Two other cluster trials are currently in progress: ‘Mindfetal’ involving 39 000 women in Sweden and ‘My Baby’s Movements’ in Australia. The latter began in August 2016. It involves 27 hospitals, 256 700 births over three years, and is a stepped wedge cluster-randomised trial. The package of intervention involves a smart phone app, which women receive after 28 weeks, that asks them to log their fetal movements daily. It also provides them with information and prompts about fetal activity and is intended to support them in making decisions about seeking care if RFM occurs. This has been going for several months at the Royal Women’s Hospital, Melbourne, and so far, only 30 per cent of those patients logging an interest have started using the App when sent a link at 28 weeks (personal communication).

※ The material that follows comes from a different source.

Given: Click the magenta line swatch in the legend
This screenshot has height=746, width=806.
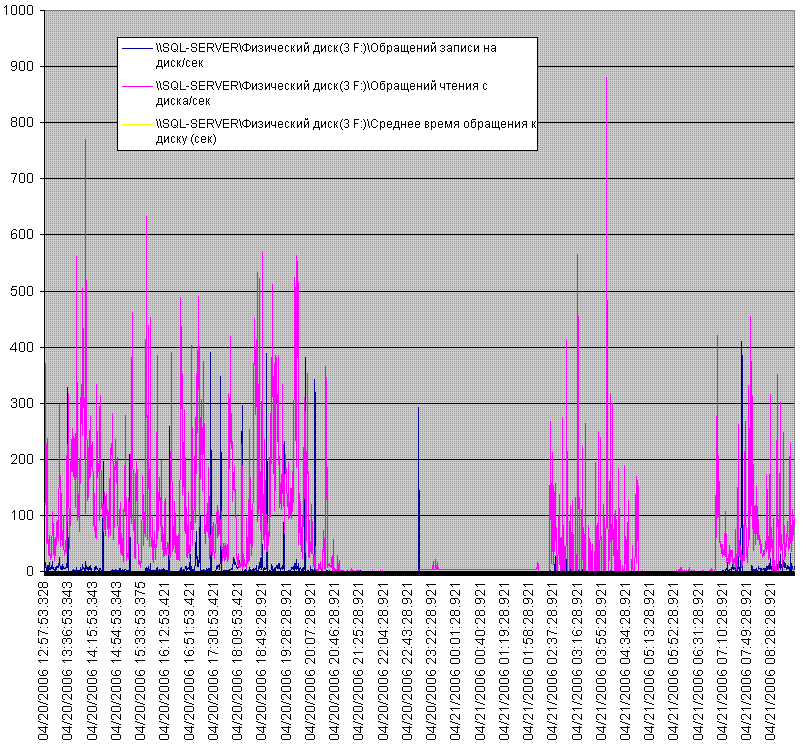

So where does that leave us with respect to advising our patients? Anyone touched by stillbirth, either personally or professionally, hopes there will be a way to reduce the incidence of this event and many are vocal in producing resources that encourage women to act. Clinicians all have anecdotal stories about women who present out of the blue with RFM and a critical CTG leads to urgent delivery and, we presume, a saved life. The flipside is women who lose a baby feeling guilty that they didn’t present in time. Many pregnancy blogs and websites have advice along these lines.
In light of the AFFIRM trial, current guidelines still stand, but maybe we should pause and await better evidence regarding promoting urgent action on the basis of RFM alone, especially preterm, in order to avoid unnecessary interventions and inductions.